WASHINGTON — Does your dog know how you’re feeling? A small study suggests those that have strong bonds with their owners do.
“Every dog owner has a story about coming home from a long day, sitting down for a cry and the dog’s right there, licking their face. In a way, this is the science behind that,” said lead author Emily Sanford of Johns Hopkins University in a news release.
The research published in the journal Learning & Behavior involved 34 dogs of various breeds separated from owners by a clear, magnet-secured door. The owners were instructed either to hum the song “Twinkle, Twinkle, Little Star” or to cry. Of the dogs that pushed through the doors, the ones responding to owners who were crying acted three times more quickly.

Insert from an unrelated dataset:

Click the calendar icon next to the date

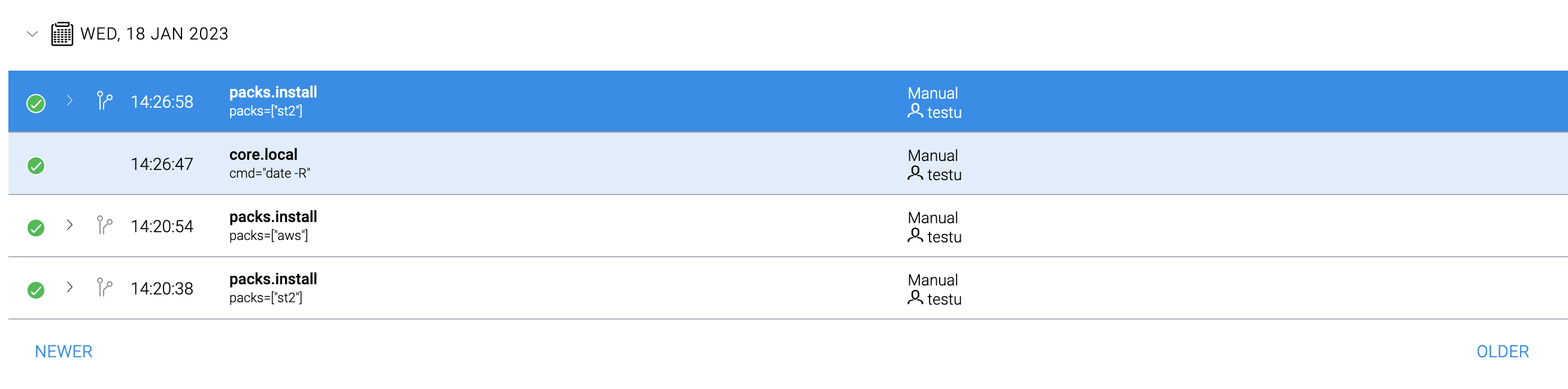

“We found dogs not only sense what their owners are feeling, if a dog knows a way to help them, they’ll go through barriers … to help them,” said Sanford, a graduate student in psychological and brain sciences at Johns Hopkins University who did the research as an undergraduate at Macalester College.
The experiment was prompted by the behavior displayed by the pet of co-author Julia Meyers-Manor, a former faculty member at Macalester who is now an assistant professor of psychology at Ripon College.
While playing with her children, Meyers-Manor was buried in pillows by her kids and began calling for help as if in distress.
“My husband didn’t come rescue me, but, within a few seconds, my collie had dug me out of the pillows,” she said in a news release. “I knew that we had to do a study to test that more formally.”
The study’s title, “Timmy’s in the well: Empathy and prosocial helping in dogs,” refers to an American cultural icon: Lassie, the canine superhero of 1950s TV, known for rushing to retrieve help for her person Timmy, a boy who had fallen down a well.
The research team also included Emma R. Burt, who’s now a research technician at Cleveland Clinic.